Tesla took to its blog Wednesday to respond and defend itself to the self-proclaimed “Lemon Law King’s” Wisconsin lawsuit that said a car purchased by Robert Montgomery in Franklin, Wis. was faulty from the start.
The lawsuit was filed in Milwaukee County Circuit Court by attorney Vince Megna over Montgomery’s 2013 SP Sedan, which cost the Franklin doctor $94,777, plus $4,738 in Wisconsin sales tax.
In the lawsuit, Menga and Montgomery state that the car had been in the auto shop for more than 30 days due to various issues including inoperable door handles, paint defects and malfunctioning defrost. Montgomery also says the car failed to start, power up and charge at his home.
All of these defects, they said, put the car on in the trenches of Wisconsin’s lemon law, which states warranty-covered vehicles must be refunded or replaced after four defects. Montgomery claims in the lawsuit that he asked Tesla for his money back in November, but received nothing.
Tesla said they were “taken surprise” by the lawsuit, stating that they full-heartedly agree with lemon laws because they protect customers, but that in this case, the public should be “skeptical about the lawyer’s motivations.”
“The service record shows that the Tesla service team did everything reasonably possible to help his client and they were continuing their efforts to service his vehicle right up until the point the suit was filed with no warning. Indeed, our service team, which has been in contact with the customer numerous times since November, is still trying to resolve his stated concerns, many of which have elusive origins,” Tesla writes on its blog.
The green carmaker goes on to talk about how the claim is “unusual on several counts.”
“For a start, it contradicts the general customer experience as measured by outside surveys,” the blog goes on to say. “The annual ‘Consumer Reports’ survey, for instance, gave Model S top marksfor owner satisfaction, with a score of 99/100, the highest rating of any car ever. That doesn’t mean a single customer can’t have a bad overall experience, but it makes it highly unlikely. The claim also doesn’t jibe with the other accolades afforded to the car, including ‘Consumer Reports’’ ‘Best Overall’ designation for its Top Picks 2014 awards, and the 2013 Motor Trend Car of the Year award.
Tesla also says there are several inaccuracies in the lawyer’s story. For instance, Montgomery did not make three demands for a buy-back. He only made one in letter form in November 2013 as a prerequisite for pursuing the claim in Wisconsin. Tesla says its customer service team was in close contact with Montgomery both before and after the letter was sent, and talk of a buy-back never happened.
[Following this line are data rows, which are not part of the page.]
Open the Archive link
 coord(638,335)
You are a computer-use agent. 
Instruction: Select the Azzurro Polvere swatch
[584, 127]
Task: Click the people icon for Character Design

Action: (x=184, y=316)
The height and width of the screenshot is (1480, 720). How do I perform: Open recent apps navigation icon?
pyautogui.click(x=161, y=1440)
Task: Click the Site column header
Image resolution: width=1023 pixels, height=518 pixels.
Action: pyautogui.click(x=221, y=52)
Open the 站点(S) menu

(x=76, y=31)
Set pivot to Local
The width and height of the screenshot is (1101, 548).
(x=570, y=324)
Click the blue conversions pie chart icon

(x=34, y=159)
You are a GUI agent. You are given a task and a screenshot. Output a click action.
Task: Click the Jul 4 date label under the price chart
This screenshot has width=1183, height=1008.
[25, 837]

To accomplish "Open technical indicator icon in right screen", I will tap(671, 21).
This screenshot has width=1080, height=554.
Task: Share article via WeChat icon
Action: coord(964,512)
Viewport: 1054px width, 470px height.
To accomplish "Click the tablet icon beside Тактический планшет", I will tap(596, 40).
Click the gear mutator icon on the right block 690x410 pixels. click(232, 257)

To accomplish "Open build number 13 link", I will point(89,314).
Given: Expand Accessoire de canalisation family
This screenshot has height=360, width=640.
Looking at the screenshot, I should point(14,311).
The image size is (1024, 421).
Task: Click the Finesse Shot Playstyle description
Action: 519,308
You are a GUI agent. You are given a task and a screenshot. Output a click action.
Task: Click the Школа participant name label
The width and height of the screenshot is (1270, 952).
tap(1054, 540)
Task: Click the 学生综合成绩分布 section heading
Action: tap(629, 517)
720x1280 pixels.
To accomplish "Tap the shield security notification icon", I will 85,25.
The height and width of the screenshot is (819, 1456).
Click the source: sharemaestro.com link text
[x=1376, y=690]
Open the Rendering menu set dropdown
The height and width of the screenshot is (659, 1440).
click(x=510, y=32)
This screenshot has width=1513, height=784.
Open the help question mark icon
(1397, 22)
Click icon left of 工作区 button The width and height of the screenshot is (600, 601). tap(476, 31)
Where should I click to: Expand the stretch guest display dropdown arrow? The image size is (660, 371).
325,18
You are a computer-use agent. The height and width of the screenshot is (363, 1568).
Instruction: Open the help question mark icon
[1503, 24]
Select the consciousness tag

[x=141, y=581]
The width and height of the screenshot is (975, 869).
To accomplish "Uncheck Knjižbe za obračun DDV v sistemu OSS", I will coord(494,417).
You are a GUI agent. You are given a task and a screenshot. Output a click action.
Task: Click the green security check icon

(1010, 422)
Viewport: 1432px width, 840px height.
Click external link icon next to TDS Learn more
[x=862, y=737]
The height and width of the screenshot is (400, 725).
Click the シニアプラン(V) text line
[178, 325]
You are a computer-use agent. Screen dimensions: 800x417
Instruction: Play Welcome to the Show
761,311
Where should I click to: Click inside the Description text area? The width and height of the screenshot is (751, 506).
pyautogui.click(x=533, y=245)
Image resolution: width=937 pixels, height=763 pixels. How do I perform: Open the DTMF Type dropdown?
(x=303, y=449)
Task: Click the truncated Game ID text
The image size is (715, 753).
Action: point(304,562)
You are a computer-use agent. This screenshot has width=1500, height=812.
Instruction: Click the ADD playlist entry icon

“To give you a sense of our service relationship with this customer, it’s worth considering our efforts to resolve two of his main complaints, “ the blog says. “One related to malfunctioning door handles. Even though our service team wasn’t able to replicate the issue with the door handles as described, we replaced all the handles anyway. Despite the fix, the customer said the problem persisted. We were never able to reproduce the alleged malfunction but offered to inspect the car again and are still trying to do so.”
Tesla says it also did everything they could to address the issue that the car’s fuse blew out several times, writing: “our engineers explored all possible explanations and were never able to find anything wrong with the car. Still, just to be sure, we replaced several parts that could have been related to the alleged problem – all at no expense to the customer. When the fuse kept blowing despite the new parts, and faced with no diagnosis showing anything wrong with the car, the engineers were moved to consider the possibility that the fuse had been tampered with. After investigating, they determined that the car’s front trunk had been opened immediately before the fuse failure on each of these occasions. (The fuse is accessed through the front trunk.) Ultimately, Tesla service applied non-tamper tape to the fuse switch. From that point on, the fuse performed flawlessly.”
Tesla also noted that Montgomery filed a lemon law suit against Volvo in February 2013, also with Menga.